BEGIN Document extract

As politics make strange bedfellows, Americans searching online for love express overwhelming preference for matches not only in looks and personality but also in politics.

Interestingly, most online daters are more likely to acknowledge an “average” body or even “a few extra pounds,” with 57 percent identified themselves as “middle of the road” politically, hiding their political orientations in favor of the usual platitudes: adventure, wine and tapas, an affinity for hiking or sunsets. Yet, people who self-identify as liberals and conservatives tend to seek others who closely mirror their beliefs and persuasions, with conservatives slightly less tolerant of heterogeneous political orientation than liberals.

Political scientist Casey Kofstad and his colleagues randomly sampled nearly 3,000 profiles from a popular dating site, analyzing the preferences of those who identified themselves as politically liberal or conservative. They pored through data on a number of dimensions including race and ethnicity, religion, the desire to procreate, and the characteristics of their ideal match — most often searching for someone just like them.

Kofstad says the online selection process may further exacerbate the political divide between liberals and conservatives, perpetuating the separation of blue state and red state not only in the voting booth but also in the bedroom. “Parents pass their political preferences on to their children,” he told reporters. “So if we are more easily able to find someone like ourselves by ‘shopping’ for a partner online, Internet dating could hasten this process of political polarization.”

However, the process of propagating political preferences occurs over generations, rather than overnight, Kofstad added.

Among other findings, the political scientists found that men were more likely than women to espouse conservative values, with white men also more likely to identify as conservative. By contrast, liberal daters were younger and less likely to have ever married. And although liberals tended to be better educated, those fancy degrees failed to confer any detectable financial advantage over conservatives, the researchers found.

The findings bolster previous research in behavioral genetics, neuroscience, and endocrinology showing that political preference develops through a complex interaction of upbringing and experience, genes and hormones — operating within the territory that some call free will.

END Document extract

Aim of the task - In the article on politics and online dating, how many profiles did Casey Kofstad and his colleagues randomly sample?

BEGIN Data section

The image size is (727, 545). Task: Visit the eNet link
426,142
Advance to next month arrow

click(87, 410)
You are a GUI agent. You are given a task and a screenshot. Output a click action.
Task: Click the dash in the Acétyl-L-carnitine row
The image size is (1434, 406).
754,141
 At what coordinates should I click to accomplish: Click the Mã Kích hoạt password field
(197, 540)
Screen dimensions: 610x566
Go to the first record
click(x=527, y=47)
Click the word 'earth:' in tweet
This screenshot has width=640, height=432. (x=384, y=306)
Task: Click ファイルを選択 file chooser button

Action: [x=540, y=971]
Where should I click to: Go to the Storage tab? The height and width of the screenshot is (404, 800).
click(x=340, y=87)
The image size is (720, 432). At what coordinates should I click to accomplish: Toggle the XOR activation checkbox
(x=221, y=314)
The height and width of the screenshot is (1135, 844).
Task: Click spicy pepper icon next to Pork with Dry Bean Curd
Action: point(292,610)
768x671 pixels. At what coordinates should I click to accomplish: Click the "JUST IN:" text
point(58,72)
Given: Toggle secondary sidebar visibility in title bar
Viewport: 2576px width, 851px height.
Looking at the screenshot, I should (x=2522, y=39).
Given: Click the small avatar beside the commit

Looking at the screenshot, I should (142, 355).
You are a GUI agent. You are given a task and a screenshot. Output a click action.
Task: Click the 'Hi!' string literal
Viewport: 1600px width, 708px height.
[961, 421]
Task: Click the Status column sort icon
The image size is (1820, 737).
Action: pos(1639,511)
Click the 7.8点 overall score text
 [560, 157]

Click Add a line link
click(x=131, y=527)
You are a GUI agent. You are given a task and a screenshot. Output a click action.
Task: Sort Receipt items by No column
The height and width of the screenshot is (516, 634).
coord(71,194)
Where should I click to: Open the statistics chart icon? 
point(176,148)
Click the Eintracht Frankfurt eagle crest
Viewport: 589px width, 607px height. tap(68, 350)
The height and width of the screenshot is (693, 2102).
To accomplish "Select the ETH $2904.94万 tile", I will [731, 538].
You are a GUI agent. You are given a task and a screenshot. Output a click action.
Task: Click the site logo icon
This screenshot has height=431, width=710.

END Data section

Task output - Nearly 3,000 profiles from a popular dating site.